Begin Dataset records
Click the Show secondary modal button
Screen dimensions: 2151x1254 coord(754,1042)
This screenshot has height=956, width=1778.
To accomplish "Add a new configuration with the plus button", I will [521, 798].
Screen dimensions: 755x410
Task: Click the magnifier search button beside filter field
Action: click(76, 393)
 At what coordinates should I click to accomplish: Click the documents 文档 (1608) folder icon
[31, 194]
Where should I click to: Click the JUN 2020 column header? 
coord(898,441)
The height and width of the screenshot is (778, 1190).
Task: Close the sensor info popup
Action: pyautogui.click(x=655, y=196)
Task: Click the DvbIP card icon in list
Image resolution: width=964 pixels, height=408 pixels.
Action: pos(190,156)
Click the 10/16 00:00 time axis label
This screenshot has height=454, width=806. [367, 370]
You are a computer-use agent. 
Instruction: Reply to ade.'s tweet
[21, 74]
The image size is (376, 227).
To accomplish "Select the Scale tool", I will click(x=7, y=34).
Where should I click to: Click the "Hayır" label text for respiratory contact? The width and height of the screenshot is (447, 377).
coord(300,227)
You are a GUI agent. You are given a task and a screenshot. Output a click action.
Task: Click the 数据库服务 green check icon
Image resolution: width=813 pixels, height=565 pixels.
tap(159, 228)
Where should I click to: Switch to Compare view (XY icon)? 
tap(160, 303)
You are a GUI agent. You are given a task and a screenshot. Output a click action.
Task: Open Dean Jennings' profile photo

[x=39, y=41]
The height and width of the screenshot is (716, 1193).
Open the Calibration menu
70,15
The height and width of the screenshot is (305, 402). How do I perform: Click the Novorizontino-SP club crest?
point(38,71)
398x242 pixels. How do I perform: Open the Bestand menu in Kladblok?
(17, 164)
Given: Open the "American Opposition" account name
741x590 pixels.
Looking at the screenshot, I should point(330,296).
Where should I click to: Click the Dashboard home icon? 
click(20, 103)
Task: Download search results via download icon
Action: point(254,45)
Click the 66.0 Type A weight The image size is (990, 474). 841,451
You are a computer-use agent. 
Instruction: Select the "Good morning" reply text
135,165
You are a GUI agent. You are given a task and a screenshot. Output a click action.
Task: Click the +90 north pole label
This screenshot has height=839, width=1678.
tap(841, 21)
End Dataset records
- Directive
Find each line in the listing above that contains the word "Open" and copy those lines out in full.

- Output for this task
Task: Open Dean Jennings' profile photo
Open the Calibration menu
398x242 pixels. How do I perform: Open the Bestand menu in Kladblok?
Given: Open the "American Opposition" account name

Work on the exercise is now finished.